Este sistema já foi muito criticado, especialmente em 2000, quando Al Gore, numa situação que não era inédita na História eleitoral americana, perdeu as eleições para George W. Bush no Colégio Eleitoral, apesar de ter tido mais 500 mil votos. De facto, hoje em dia, pode não fazer muito sentido os electors reunirem-se em Washington a cada 4 anos para depositar os seus votos, sabendo já nós de antemão qual será o resultado deste sufrágio. Este sistema de "vencedor-ganha-tudo" acaba por parecer algo injusto, pois muitos republicanos em Estados democratas ou vice-versa percebem que os seus votos acabam por ser inúteis, e já há alguns defensores de um sistema proporcional como no resto do Mundo.
Num momento em que um elector não é mais que uma figura de aparelho sem pensamento crítico, a ideia do Colégio Eleitoral como moderador está esgotada (aliás, há muitos Estados que impedem que o elector tenha liberdade de voto). Para além disso, o Colégio Eleitoral é um mecanismo que permite governo pela minoria (de forma menos flagrante que o Senado, mas mesmo assim grave), o que mina a confiança nas instituições.

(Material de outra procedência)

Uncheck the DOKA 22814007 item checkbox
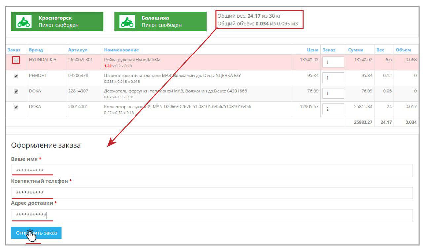pyautogui.click(x=16, y=91)
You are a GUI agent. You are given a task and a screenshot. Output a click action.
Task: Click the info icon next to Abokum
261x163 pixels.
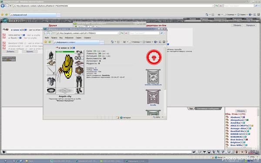pos(244,117)
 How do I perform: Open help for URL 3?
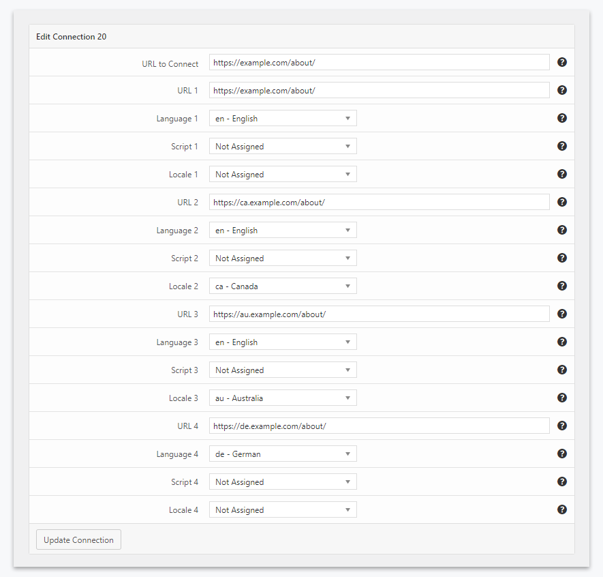(x=561, y=313)
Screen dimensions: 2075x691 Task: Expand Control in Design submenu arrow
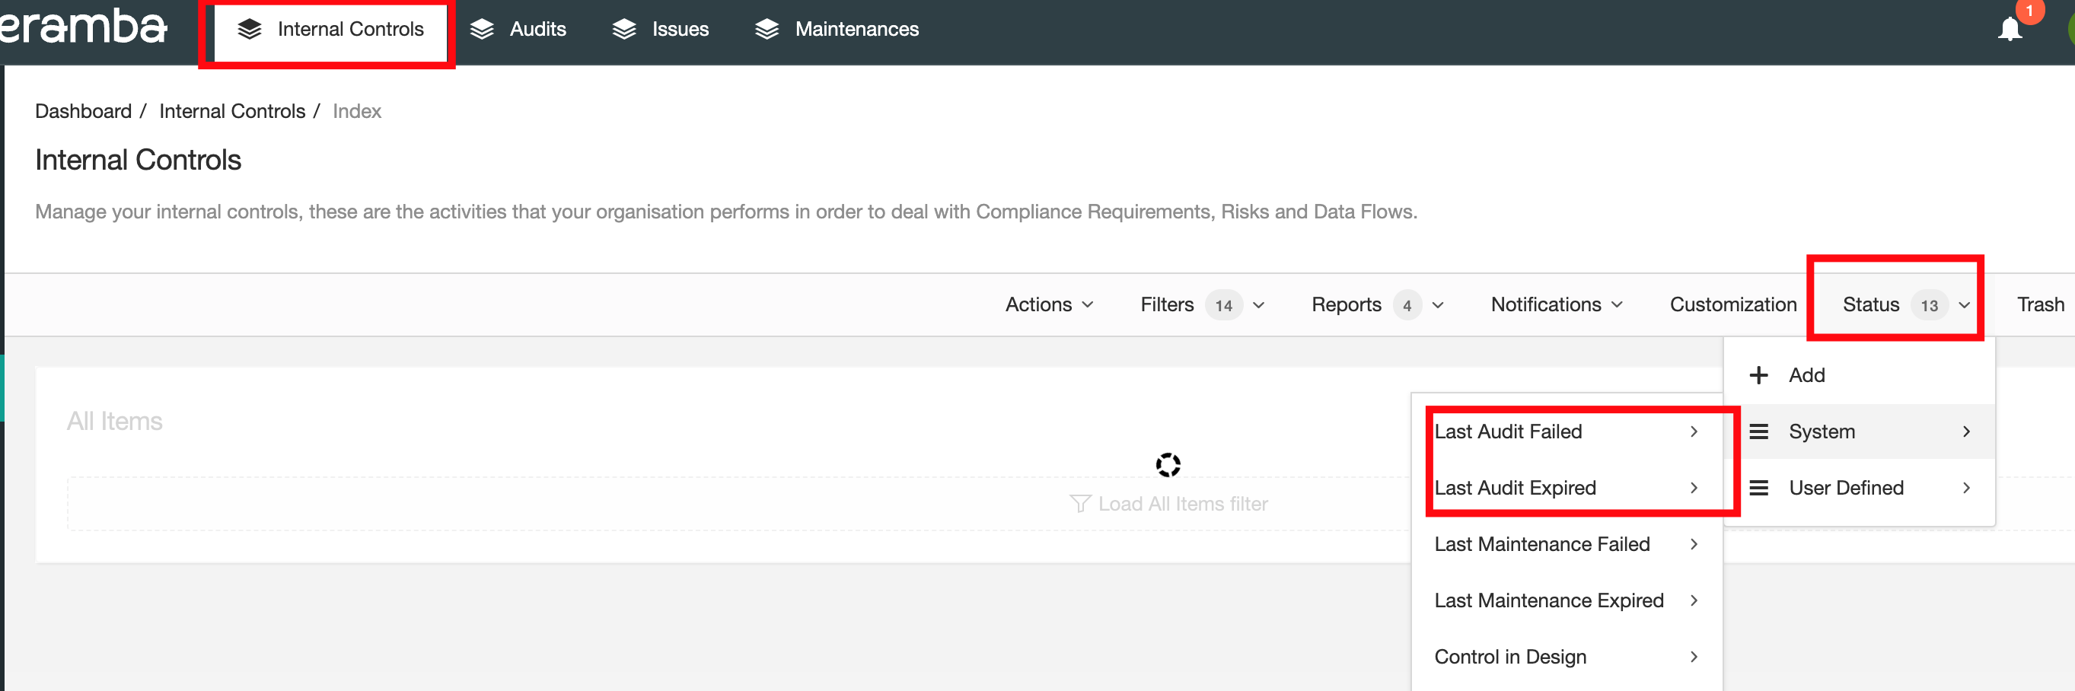[1694, 657]
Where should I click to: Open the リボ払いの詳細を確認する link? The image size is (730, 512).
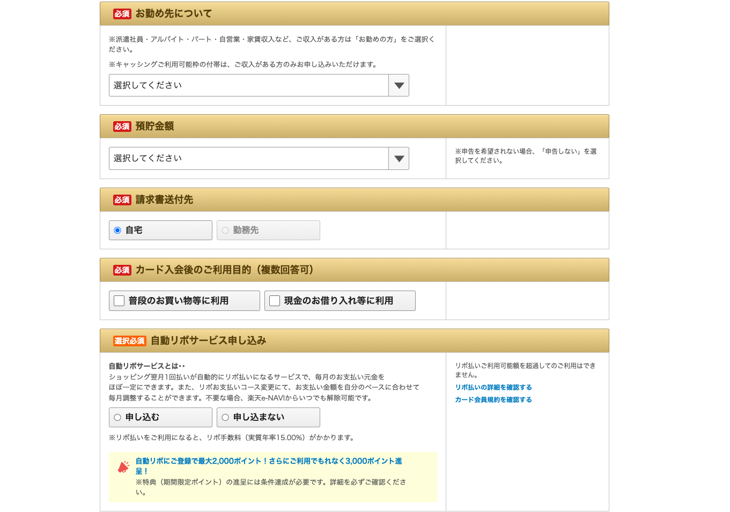tap(493, 387)
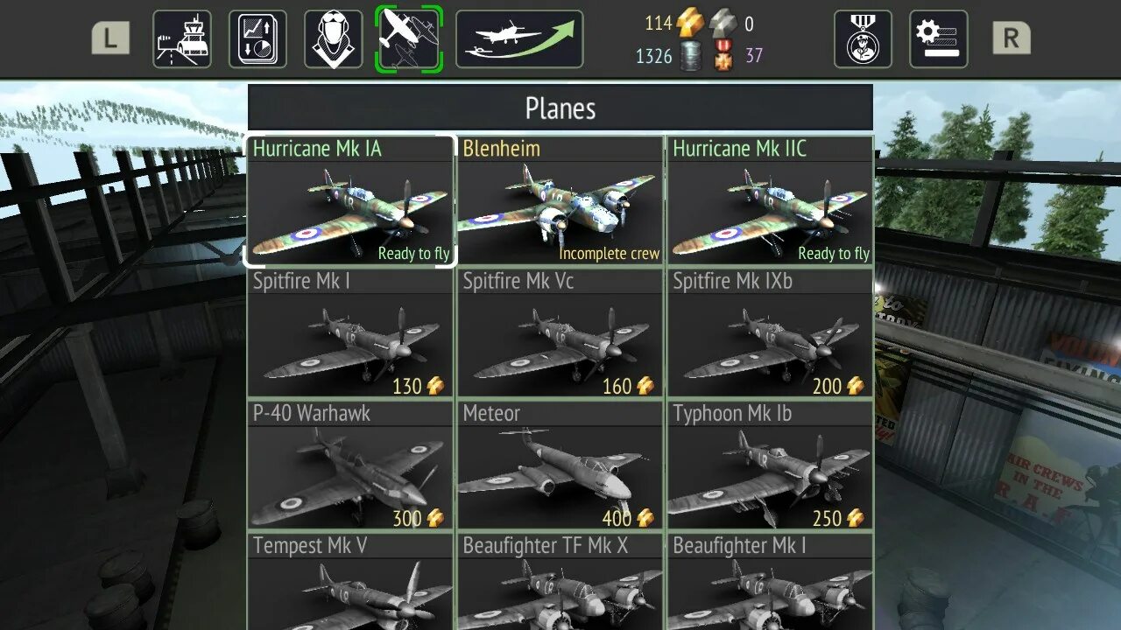Screen dimensions: 1121x630
Task: Buy the Spitfire Mk I for 130 gold
Action: click(x=350, y=333)
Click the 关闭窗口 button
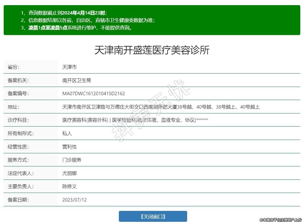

Se um Presidente puder ser eleito com menos milhões de votos que o seu opositor, que legitimidade tem ele para governar? Se um Senador tiver 46 Senadores a representar o mesmo número de pessoas que os 2 Senadores da Califórnia, como é que as suas decisões estão a espelhar a vontade dos norte-americanos?
Estamos perante relíquias dos equilíbrios políticos do século XVIII, que se não forem reformados poderão viver tempo suficiente para assistir à sua caótica destruição.